Renew is creating new directories?

For most of the certs I get from Let’s Encrypt, they get updated into their own directories (/etc/letsencrypt/live/domain & /etc/letsencrypt/archive/domain)

For one of the domains I use LE for, upon renewal, it’s generating new subdirectories - /etc/letsencrypt/live/domain-000n & /etc/letsencrypt/archive/domain-000n

Why is the renewal failing for one domain, but not others?

1 Like

Hi @wizzardude,

This means that you specified a different set of domains (probably partially but not completely overlapping) for your renewal. Thus, this is being tracked as a distinct certificate and both of them will be renewed in the future.

For example, if you had a certificate covering www.example.com, example.com, www.example.net, and example.net, and then you asked for a new certificate covering www.example.com, example.com, newsite.example.com, and example.net, this would probably result in a certificate lineage called www.example.com-0001 because it doesn’t cover www.example.net.

You can find out the coverage of each of these certificates by running certbot certificates, and then you can see how they’re different.

Edit: This can also happen if you add the --duplicate option to your command line or your cli.ini.

Except this domain (nc.antipaucity.com) has only ever been itself :expressionless:

Also - why would it be appending a new value at the end of the -000 (1, 2, 3, currently 4, etc) on running the same renewal?

You have some certificates for just nc.antipaucity.com and some for nc.antipaucity.com and office.antipaucity.com. If you request a “subset cert” (my own jargon) that covers a smaller number of names, Certbot tried to make that as a duplicate (with -0001) instead of changing the larger certificate to cover only the smaller set. My guess is that perhaps

  • you first requested nc.antipaucity.com, which created the nc.antipaucity.com certificate lineage
  • later you requested nc.antipaucity.com and office.antipaucity.com, which made Certbot offer to expand nc.antipaucity.com to cover both
  • still later, you requested only nc.antipaucity.com, which made Certbot create nc.antipaucity.com-0001 covering only that domain (without office), because this was a subset cert
  • now, you have both (nc.antipaucity.com covering nc and office, and nc.antipaucity.com-0001 covering only nc)

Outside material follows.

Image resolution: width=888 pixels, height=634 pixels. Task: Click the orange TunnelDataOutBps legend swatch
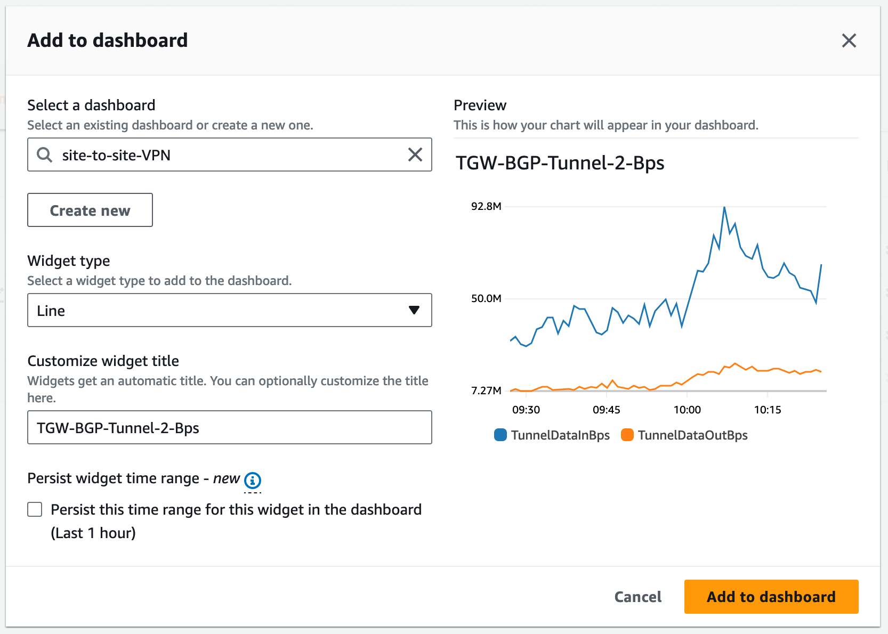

I have separate calls to Let’s Encrypt for both of those domains (nc.antipaucity.com and office.antipaucity.com) … never had them together … so why would LE think they should be coupled?

If you used certbot --apache or certbot --nginx, it would have defaulted to wanting to obtain a single certificate covering all of the domain names that that server was serving.

Otherwise, I’d need to see what commands you ran in order to try to explain it.

I use: letsencrypt-auto -t -n --agree-tos --keep --expand --standalone certonly --rsa-key-size 4096 -m <email> -d nc.antipaucity.com

To generate and renew all of my domains (with different -d arguments for each one, of course). I have a few certs that cover more than one domain/subdomain.

But nc. and office. are not among those

Maybe never is not the right word :slight_smile: 21st July you created a cert covering both domains https://crt.sh/?id=176293914

CRT ID     DOMAIN (CN)             VALID FROM              VALID TO                EXPIRES IN  SANs
176293914  nc.antipaucity.com      2017-Jul-21 15:06 CEST  2017-Oct-19 15:06 CEST  19 days     nc.antipaucity.com
                                                                                               office.antipaucity.com

hmmm - that’s odd :expressionless:

Maybe you still have the commands in your command history if you run history | grep certbot?

my history only goes back to about mid August … nothing showing the duplicate domain request since then

how can I split those certs back apart?

If you don’t have any references to the -0001 cert in your web server configuration, you could do

certbot delete --cert-name nc.antipaucity.com-0001

certbot certonly --force-renewal --cert-name nc.antipaucity.com -d nc.antipaucity.com # plus any authentication options that you needed before, like --standalone

certbot certonly --force-renewal --cert-name office.antipaucity.com -d office.antipaucity.com # plus any authentication options that you needed before, like --standalone

If you do have references to the -0001 cert in the web server configuration, you should change those to point at the other cert before running the delete command.

This topic was automatically closed 30 days after the last reply. New replies are no longer allowed.